**Bloc de texte**:

------------------------------------

Fondateur de la maison d’édition égypto-libanaise, Dar Al-Kitab al-misri al-lebnani, Hassan Al-Zein a pris pied dans la culture des deux pays. Ami de nombreux auteurs célèbres, il plonge dans ses souvenirs, les préférant à un présent houleux et terrible.

L’ambassadeur des lettres

Difficile de dire que la richesse de Hassan Al-Zein se traduit seulement par son chiffre d’affaires. Sa culture, ses connaissances ... sont ses vrais atouts en main. Le doyen de la littérature arabe, l’écrivain Taha Hussein, l’avait surnommé à son tour le doyen des éditeurs. Et l’écrivain Tewfiq Al-Hakim l’appelait « zein al-nachérines » (le meilleur des éditeurs, jouant sur son nom de famille qui veut dire littéralement le meilleur ou le parfait).

------------------------------------

**Tâches à réaliser**:
a - Pouvez-vous recopier mot pour mot le passage du texte sur Hassan Al-Zein compris entre "Fondateur de la" et "ou le parfait).", ces deux passages inclus ?
b - Dans le texte sur Hassan Al-Zein :
(i) Quelle maison d'édition Hassan Al-Zein a-t-il fondée ?
(ii) Quel surnom Taha Hussein lui avait-il donné ?
(iii) Que signifie littéralement son nom de famille ?

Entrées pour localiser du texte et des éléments
------------------------------------

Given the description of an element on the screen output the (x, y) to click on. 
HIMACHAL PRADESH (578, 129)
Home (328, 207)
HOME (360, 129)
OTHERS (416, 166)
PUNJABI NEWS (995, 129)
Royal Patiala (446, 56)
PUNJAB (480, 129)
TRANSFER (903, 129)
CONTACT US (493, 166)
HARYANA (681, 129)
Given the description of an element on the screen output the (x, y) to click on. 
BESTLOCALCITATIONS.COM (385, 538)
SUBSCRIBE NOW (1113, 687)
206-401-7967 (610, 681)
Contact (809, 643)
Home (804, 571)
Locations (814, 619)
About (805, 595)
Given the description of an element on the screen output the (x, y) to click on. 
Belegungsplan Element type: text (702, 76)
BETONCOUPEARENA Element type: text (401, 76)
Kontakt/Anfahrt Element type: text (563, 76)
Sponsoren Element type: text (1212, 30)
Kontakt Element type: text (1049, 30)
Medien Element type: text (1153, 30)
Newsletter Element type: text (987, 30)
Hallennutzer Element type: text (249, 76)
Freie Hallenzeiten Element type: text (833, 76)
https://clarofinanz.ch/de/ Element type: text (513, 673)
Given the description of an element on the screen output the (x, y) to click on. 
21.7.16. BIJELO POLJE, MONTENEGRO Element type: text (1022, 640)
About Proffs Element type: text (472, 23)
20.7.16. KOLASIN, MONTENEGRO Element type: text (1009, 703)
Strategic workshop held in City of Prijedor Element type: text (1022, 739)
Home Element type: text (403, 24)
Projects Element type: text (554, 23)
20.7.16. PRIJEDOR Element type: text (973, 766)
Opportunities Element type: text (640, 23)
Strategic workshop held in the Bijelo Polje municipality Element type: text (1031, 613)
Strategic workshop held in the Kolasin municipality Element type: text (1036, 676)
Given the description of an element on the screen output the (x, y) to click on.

------------------------------------

**Réponses par tâche**:
a -
Fondateur de la maison d’édition égypto-libanaise, Dar Al-Kitab al-misri al-lebnani, Hassan Al-Zein a pris pied dans la culture des deux pays. Ami de nombreux auteurs célèbres, il plonge dans ses souvenirs, les préférant à un présent houleux et terrible.

L’ambassadeur des lettres

Difficile de dire que la richesse de Hassan Al-Zein se traduit seulement par son chiffre d’affaires. Sa culture, ses connaissances ... sont ses vrais atouts en main. Le doyen de la littérature arabe, l’écrivain Taha Hussein, l’avait surnommé à son tour le doyen des éditeurs. Et l’écrivain Tewfiq Al-Hakim l’appelait « zein al-nachérines » (le meilleur des éditeurs, jouant sur son nom de famille qui veut dire littéralement le meilleur ou le parfait).

b -
(i) Dar Al-Kitab al-misri al-lebnani
(ii) Le doyen des éditeurs
(iii) Le meilleur ou le parfait